Workers have dug so deeply into contaminated soil near Hanford's former C Reactor that they have stopped just shy of ground water.

The deep dig is a new approach to contaminant cleanup in the area along the Columbia River, where it's more common to dig up soil to about 15 feet deep and occasionally as deep as about 35 feet.

But the dig sites where hexavalent chromium was spilled near C Reactor go down 85 feet, which is about one foot above ground water, and they cover the area of about 15 football fields.

They will be backfilled with clean soil, but in the meantime they look like pit mines. Their tiered sides, with safety benches about every 20 feet to catch loose rocks and service ramps to get equipment to the bottom of the holes, were designed with the help of mining engineers.

The goal was to clean up soil contaminated with hexavalent chromium before more of the chromium could be spread to the ground water beneath it and then travel to the Columbia River less than one mile away.

"It's a much better alternative than pump and treat," the system Hanford uses to pump up and clean contaminated ground water, said Cameron Hardy, Department of Energy spokesman. It should be less expensive than removing chromium contamination from ground water with a long-running treatment system, he said.
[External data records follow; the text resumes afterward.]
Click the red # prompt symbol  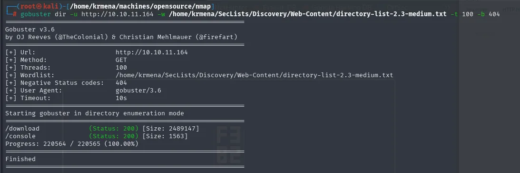tap(15, 14)
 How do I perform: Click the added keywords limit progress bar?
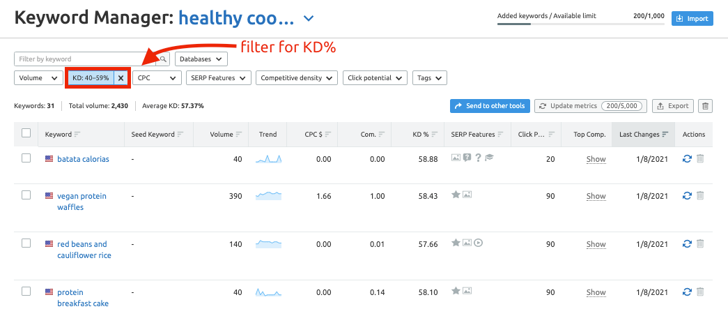tap(581, 24)
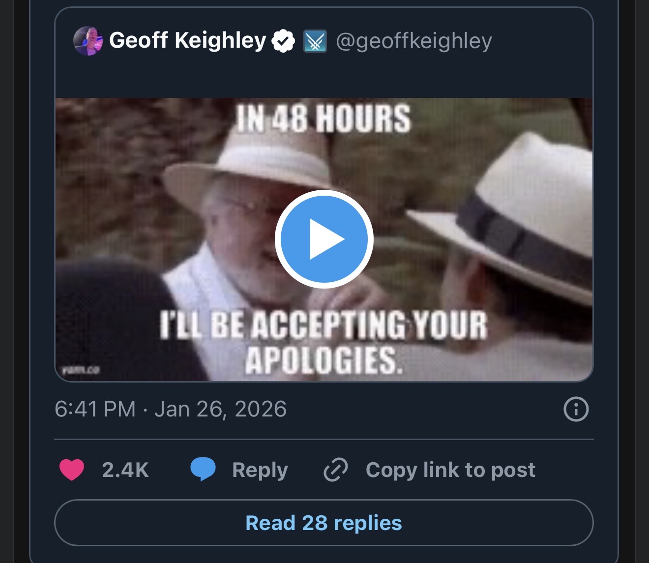Click the verified checkmark badge
The height and width of the screenshot is (563, 649).
pos(283,41)
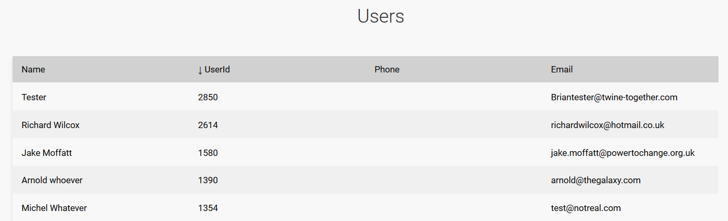Click the sort arrow next to UserId
The height and width of the screenshot is (221, 728).
click(200, 70)
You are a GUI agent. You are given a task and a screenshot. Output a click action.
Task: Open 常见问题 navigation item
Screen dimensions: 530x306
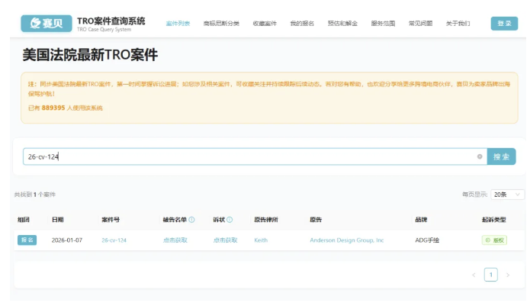pos(420,24)
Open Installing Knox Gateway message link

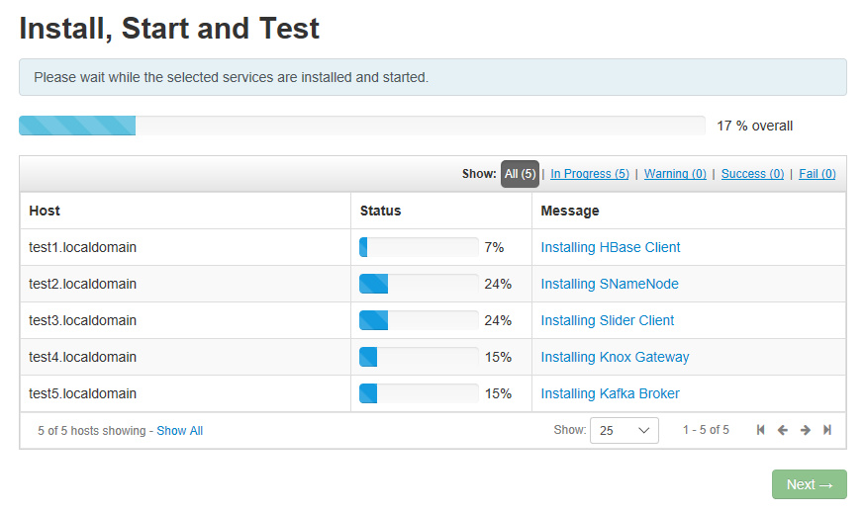click(x=615, y=357)
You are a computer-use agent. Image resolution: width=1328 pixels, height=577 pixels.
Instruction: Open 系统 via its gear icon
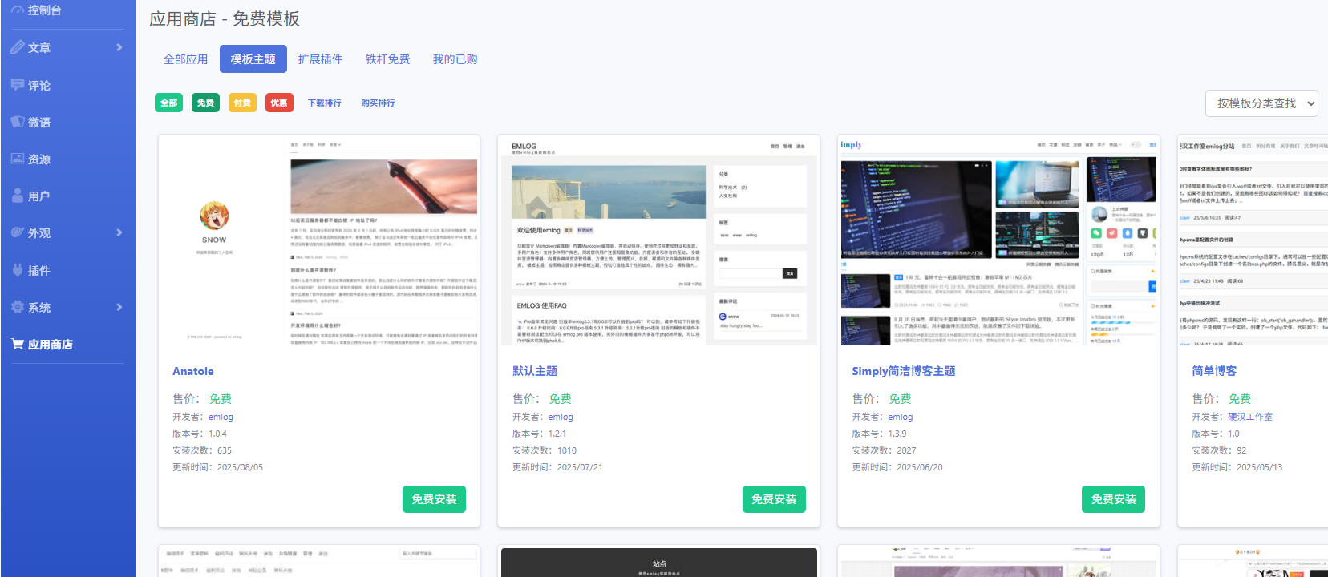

Work has been completed to excavate two dig sites planned when a $5.3 million subcontract was awarded in late 2010 for the excavation to Sage Tec, which teamed with another Richland business, Federal Engineers and Constructors.

The plan was to dig as deep as ground water, if needed, but the hope was that workers would get to the bottom of the chromium contamination before that.

"We got to ground water," said Mark Buckmaster, Washington Closure Hanford project manager.

Workers also uncovered larger quantities and higher concentrations of hexavalent chromium than expected, said Laura Buelow, a scientist with the Environmental Protection Agency, a regulator on the project.

A plume of contamination extending from the digs to the west also was discovered. Work is under way to relocate a high-voltage Bonneville Power Administration line to allow the additional plume to be dug up, Buckmaster said.

The contamination from the largest of the two dig sites is believed to have come from a 1966 spill of sodium dichromate when it was transferred from one tank to another and overflowed.

The source of the chromium at the other contamination site is uncertain.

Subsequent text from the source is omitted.